Gunakan Dirham-Dinar, Polisi Tangkap Zaim Said Pengelola Pasar Muamalah
Bank Indonesia mengajak masyarakat dan berbagai pihak untuk menjaga kedaulatan rupiah sebagai mata uang NKRI.
DEPOK, KOMPAS — Direktorat Tindak Pidana Ekonomi dan Khusus Bareskrim Polri menangkap Zaim Said, pendiri dan pengelola Pasar Muamalah, Tanah Baru, Beji, Kota Depok. Zaim Said dinilai melanggar aturan perdagangan tanpa menggunakan rupiah, tetapi mata uang dinar dan dirham.
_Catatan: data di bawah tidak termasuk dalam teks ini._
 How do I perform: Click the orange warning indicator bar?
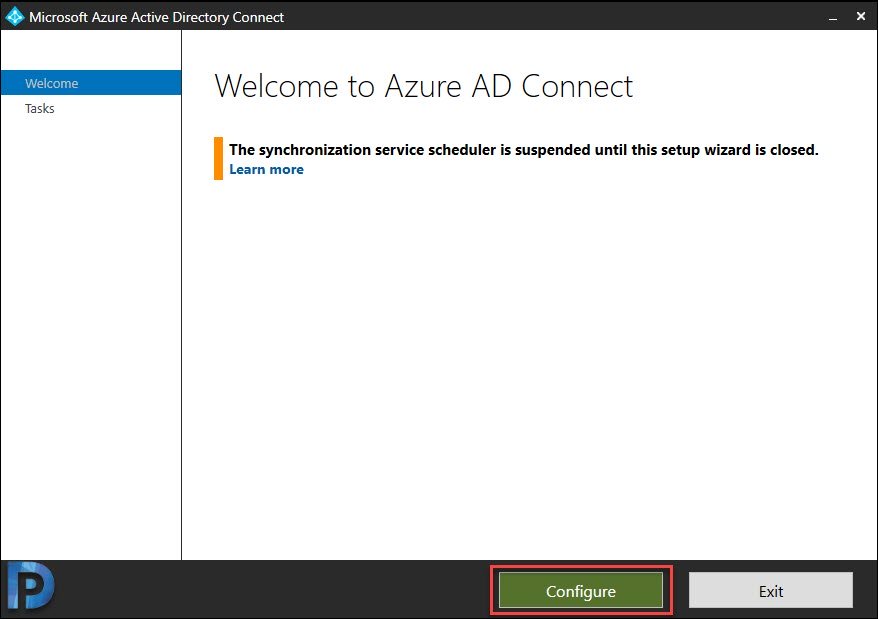218,159
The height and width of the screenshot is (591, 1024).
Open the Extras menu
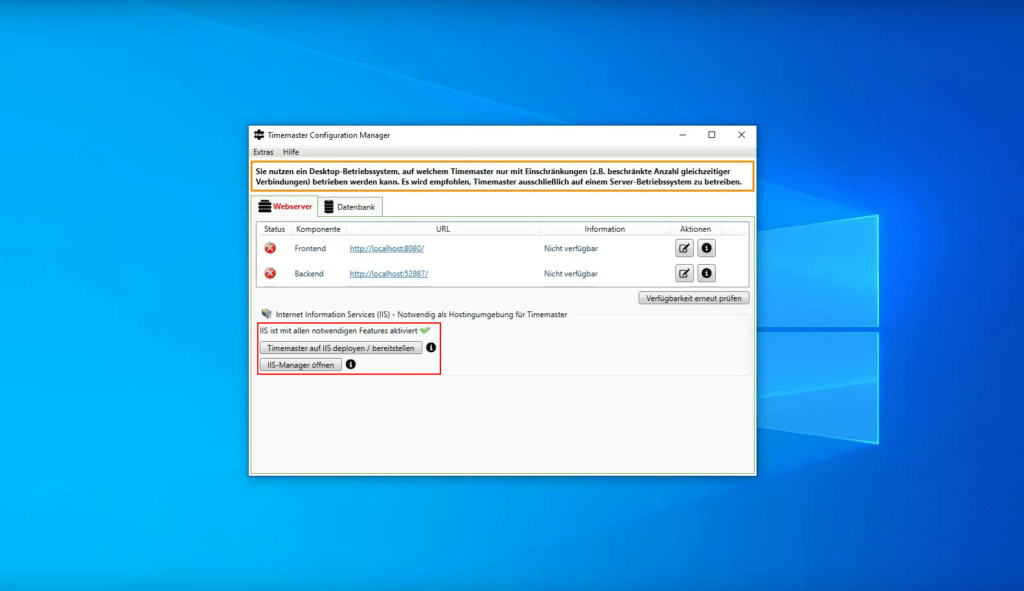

Kepala Bagian Penerangan Umum Divisi Humas Polri Komisaris Besar Ahmad Ramadhan mengatakan, penyidik Direktorat Tindak Pidana Ekonomi Khusus Bareskrim Polri menangkap Zaim Said pada Selasa (2/2/2021). Zaim merupakan inisiator, pengelola, pemilik lahan, dan penyedia lapak Pasar Muamalah di Jalan Raya Tanah Baru, Beji, Kota Depok.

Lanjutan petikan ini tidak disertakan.